======== Provided records
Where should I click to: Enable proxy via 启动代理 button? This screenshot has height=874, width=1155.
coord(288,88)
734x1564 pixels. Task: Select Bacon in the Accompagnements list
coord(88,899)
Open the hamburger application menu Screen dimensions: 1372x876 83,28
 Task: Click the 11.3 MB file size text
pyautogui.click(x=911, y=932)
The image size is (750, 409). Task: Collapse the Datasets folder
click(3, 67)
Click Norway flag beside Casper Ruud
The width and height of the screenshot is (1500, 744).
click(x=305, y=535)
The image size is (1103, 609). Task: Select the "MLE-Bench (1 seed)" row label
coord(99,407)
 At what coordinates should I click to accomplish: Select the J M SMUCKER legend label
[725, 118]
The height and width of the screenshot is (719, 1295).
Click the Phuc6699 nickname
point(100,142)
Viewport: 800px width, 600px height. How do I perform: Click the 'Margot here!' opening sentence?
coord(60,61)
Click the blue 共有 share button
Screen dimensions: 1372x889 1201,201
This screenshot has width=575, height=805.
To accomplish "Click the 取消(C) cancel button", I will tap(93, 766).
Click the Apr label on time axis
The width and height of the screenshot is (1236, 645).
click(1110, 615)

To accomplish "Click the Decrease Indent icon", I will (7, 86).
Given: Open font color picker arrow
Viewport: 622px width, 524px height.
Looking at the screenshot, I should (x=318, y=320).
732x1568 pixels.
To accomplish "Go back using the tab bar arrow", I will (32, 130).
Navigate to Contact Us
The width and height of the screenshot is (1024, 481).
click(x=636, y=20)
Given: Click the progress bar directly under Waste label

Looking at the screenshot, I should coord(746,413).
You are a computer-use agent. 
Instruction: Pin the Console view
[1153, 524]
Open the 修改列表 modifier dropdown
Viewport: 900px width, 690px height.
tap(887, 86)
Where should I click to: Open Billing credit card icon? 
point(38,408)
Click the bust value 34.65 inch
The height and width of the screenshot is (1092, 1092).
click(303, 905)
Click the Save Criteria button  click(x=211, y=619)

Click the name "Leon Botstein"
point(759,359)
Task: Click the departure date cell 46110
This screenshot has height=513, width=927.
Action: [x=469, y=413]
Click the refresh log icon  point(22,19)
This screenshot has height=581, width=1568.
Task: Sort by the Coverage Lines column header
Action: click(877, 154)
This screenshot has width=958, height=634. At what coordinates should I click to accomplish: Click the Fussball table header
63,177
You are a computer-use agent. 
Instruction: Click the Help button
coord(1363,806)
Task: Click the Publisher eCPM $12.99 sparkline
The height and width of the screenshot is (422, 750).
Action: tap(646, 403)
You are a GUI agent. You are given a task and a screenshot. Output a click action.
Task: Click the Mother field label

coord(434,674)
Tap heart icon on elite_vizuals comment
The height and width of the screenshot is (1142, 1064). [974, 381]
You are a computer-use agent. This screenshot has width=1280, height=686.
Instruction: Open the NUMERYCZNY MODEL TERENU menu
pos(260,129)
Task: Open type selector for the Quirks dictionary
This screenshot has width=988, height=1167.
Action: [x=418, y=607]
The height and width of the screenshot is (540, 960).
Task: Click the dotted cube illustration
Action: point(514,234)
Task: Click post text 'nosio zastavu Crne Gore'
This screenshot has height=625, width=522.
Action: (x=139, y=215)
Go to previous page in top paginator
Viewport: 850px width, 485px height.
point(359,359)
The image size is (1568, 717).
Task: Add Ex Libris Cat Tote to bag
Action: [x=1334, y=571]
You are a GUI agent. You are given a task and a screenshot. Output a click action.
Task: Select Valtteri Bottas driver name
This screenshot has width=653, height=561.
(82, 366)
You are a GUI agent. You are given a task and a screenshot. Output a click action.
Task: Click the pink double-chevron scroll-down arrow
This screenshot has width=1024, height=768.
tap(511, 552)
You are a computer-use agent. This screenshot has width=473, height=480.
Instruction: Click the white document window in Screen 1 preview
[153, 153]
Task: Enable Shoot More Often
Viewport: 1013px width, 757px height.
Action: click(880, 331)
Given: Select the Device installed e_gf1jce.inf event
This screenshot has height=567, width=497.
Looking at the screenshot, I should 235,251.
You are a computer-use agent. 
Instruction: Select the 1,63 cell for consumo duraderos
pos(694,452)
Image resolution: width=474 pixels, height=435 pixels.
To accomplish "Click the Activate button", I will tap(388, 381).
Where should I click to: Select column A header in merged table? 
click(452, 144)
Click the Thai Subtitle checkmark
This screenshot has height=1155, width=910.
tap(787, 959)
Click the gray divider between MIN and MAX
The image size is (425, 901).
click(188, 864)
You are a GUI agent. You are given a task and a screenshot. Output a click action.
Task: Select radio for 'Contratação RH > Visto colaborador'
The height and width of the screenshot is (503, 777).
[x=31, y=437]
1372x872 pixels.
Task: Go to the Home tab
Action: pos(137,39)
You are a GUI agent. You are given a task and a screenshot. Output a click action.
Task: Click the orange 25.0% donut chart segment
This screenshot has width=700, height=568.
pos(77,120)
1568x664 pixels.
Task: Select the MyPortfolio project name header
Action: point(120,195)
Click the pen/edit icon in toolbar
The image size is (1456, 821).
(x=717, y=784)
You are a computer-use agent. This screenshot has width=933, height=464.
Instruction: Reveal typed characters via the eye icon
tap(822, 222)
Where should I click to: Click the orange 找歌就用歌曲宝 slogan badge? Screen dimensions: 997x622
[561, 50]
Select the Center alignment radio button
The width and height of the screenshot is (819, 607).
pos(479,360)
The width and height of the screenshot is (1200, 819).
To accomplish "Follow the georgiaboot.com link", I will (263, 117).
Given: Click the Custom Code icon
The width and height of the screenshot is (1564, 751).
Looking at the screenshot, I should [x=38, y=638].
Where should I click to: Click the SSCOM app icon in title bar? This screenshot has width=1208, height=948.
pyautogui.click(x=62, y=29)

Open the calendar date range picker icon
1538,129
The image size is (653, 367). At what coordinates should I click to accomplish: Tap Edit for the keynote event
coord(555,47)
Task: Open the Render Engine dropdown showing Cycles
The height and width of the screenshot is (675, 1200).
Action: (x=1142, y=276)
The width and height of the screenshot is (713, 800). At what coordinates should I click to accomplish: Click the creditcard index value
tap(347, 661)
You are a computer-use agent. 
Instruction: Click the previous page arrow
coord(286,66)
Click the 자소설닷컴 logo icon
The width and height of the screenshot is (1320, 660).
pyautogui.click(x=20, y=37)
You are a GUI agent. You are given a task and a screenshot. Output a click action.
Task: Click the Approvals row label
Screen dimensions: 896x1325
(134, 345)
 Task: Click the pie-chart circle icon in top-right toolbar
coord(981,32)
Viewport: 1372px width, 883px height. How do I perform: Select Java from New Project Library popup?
================
- Task prompt -
Your answer must consist solely of the lines from the top of the entries above through the line containing "Open the hamburger", copied exactly, both ends included.

- Result of this task -
Where should I click to: Enable proxy via 启动代理 button? This screenshot has height=874, width=1155.
coord(288,88)
734x1564 pixels. Task: Select Bacon in the Accompagnements list
coord(88,899)
Open the hamburger application menu Screen dimensions: 1372x876 83,28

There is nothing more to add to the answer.